EXERCISE PROMPT
Pull every line containing "computer" from the entries.
/---
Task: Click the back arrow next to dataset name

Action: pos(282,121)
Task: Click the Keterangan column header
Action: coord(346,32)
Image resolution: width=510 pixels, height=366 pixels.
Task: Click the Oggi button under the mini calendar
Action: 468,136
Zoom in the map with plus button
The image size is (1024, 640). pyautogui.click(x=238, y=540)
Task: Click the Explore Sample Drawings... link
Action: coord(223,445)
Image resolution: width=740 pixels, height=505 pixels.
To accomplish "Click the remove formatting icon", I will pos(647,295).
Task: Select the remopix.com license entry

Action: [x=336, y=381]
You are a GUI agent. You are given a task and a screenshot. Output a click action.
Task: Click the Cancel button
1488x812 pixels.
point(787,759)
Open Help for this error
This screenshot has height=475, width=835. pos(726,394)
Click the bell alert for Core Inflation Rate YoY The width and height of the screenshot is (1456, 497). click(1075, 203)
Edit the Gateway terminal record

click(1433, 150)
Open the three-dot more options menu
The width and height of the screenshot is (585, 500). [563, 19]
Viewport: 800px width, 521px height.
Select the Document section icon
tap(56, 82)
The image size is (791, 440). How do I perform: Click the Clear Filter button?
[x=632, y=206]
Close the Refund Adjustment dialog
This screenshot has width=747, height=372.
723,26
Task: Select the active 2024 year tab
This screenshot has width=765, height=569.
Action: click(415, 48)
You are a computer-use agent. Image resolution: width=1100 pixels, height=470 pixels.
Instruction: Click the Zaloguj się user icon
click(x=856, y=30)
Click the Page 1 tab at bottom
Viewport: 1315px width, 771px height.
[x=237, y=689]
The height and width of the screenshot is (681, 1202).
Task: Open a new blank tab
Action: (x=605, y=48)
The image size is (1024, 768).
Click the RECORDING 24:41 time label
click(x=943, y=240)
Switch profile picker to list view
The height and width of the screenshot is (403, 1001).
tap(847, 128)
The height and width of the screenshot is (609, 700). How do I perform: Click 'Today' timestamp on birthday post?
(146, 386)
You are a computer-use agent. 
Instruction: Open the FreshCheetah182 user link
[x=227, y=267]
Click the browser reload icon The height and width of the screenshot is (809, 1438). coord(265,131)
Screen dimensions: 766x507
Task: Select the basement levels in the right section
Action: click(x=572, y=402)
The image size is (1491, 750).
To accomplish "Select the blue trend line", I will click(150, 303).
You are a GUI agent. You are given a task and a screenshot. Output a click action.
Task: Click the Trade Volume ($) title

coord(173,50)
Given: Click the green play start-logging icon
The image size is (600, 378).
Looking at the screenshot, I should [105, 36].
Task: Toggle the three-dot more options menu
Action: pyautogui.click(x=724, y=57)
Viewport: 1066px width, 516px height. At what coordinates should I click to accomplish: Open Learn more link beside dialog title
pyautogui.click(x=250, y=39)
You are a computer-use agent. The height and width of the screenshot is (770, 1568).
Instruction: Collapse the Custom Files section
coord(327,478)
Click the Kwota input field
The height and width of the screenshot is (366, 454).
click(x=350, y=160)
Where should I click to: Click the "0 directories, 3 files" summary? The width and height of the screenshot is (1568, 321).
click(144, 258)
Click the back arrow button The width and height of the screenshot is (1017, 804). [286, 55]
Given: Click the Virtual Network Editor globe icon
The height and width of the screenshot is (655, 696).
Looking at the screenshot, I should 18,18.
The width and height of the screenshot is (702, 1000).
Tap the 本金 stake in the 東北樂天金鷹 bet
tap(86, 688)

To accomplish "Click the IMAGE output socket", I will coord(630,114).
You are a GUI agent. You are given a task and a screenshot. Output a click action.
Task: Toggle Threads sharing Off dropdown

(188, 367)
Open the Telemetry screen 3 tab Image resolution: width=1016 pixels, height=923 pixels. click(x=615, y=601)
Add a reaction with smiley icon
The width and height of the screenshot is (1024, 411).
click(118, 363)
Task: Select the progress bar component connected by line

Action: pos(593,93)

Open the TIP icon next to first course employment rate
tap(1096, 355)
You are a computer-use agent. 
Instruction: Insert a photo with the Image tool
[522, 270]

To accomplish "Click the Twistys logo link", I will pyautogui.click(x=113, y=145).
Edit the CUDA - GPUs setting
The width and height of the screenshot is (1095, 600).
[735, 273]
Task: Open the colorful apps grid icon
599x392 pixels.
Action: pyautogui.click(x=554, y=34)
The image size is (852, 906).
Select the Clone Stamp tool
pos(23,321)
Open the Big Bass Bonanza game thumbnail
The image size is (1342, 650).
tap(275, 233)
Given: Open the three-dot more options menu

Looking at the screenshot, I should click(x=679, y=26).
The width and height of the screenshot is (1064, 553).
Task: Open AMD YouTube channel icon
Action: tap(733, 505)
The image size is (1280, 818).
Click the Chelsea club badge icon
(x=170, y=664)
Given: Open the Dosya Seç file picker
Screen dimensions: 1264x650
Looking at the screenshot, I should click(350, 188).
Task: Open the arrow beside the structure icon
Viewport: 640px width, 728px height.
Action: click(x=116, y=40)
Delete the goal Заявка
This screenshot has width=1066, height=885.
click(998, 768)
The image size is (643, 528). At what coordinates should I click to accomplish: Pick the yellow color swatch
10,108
\---
TASK OUTPUT
You are a computer-use agent. Image resolution: width=1100 pixels, height=470 pixels.
You are a computer-use agent. 
You are a computer-use agent. The height and width of the screenshot is (770, 1568).
You are a computer-use agent. 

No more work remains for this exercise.